Из будки привратника выбрался тот же самый согбенный старичок, который обитал там и прежде. Некогда крикливо разряженного юнца в посеченном испытаниями воине старик не узнал. Привратник приложил к провяленному уху ладонь, с трудом расслышал, что незнакомец хочет увидеть хранителя библиотеки Пата, отчего-то рассыпался дребезжащим смешком и махнул рукой в сторону вершины холма:
— Там он. Где был, там-и есть. Там. Все меняется, библиотеки уже нет, только Пата как просмоленный пень торчит из земли. Никто мне не верит, но, когда я сам был мальчишкой, он был точно таким же, как и теперь.
Ведущую к верхушке намешского холма аллею застилал все тот же мусор. Под ногами охотника шелестела пожухлая листва, хрустели кости и черепки. На полпути к хранилищу знаний охотник отпустил коня прогуляться по заросшему бурьяном двору. Мощное животное, на втором боку которого оказалось диковинное четырехствольное ружье, тут же направилось к полусухому фонтану. Все говорило о том, что охотник не слишком беспокоился за сохранность собственного оружия. Впрочем, на боку у него еще оставался висеть на первый взгляд простецкий меч.

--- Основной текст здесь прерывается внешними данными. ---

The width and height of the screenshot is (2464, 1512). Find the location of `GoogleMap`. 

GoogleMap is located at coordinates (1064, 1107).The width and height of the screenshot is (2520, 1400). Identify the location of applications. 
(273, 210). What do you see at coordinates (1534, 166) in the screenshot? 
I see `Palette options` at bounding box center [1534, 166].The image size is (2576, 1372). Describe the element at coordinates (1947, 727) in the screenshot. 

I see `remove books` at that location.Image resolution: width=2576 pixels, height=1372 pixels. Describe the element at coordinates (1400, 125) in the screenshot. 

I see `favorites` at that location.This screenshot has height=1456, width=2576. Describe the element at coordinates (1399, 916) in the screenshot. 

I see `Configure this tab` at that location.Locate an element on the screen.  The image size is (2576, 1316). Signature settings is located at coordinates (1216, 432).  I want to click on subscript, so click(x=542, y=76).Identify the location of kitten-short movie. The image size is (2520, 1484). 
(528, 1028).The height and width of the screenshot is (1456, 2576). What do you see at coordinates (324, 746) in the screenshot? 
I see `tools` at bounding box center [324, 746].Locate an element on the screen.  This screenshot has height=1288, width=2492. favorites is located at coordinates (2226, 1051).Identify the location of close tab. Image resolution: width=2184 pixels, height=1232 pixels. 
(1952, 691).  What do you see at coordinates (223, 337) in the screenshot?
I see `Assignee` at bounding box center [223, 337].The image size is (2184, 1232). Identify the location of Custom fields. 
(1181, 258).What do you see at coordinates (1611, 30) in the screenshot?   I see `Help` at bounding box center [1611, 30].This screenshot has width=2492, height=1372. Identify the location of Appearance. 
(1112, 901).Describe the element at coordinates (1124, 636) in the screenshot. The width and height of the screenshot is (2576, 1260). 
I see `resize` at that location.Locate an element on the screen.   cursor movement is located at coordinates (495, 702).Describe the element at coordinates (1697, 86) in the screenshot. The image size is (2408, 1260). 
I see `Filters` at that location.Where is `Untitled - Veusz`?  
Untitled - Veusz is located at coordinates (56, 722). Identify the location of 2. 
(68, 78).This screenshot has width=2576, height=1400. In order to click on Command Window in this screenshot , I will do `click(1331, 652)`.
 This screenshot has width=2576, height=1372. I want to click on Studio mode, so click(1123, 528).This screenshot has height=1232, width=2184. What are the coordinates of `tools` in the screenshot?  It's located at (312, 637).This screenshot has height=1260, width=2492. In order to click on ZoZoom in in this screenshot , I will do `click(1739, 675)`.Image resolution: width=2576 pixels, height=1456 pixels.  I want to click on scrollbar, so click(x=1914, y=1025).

Не торопясь, осматриваясь да поднимая время от времени голову, чтобы приглядеться к парящему над Намешей сиуну, охотник дошел до закопченного хранилища и постучал в низкую и ободранную дверь.
— Кто там? — послышался сухой раздраженный голос.
— Это Кай, господин Пата, — отозвался охотник. — Я прибыл по твоей просьбе. Я получил твое послание.
— Послание? — В голосе послышалось удивление. — А ну-ка, подай мне его в щель.
Охотник помедлил секунду, потом вытянул из поясной сумки полоску пергамента, просунул ее под дверью. С внутренней стороны ненадежной преграды послышалось кряхтенье, затем все тот же голос прочитал: «Киру Харти, именуемому также Луком, Луккаем, Каем и Весельчаком. Я жду тебя в Намеше. Поторопись. Хранитель библиотеки Намешских палат — Пата».
Чтение сменилось раздраженным хохотком, затем снова дополнилось кряхтеньем, после чего пергамент вернулся из-под двери.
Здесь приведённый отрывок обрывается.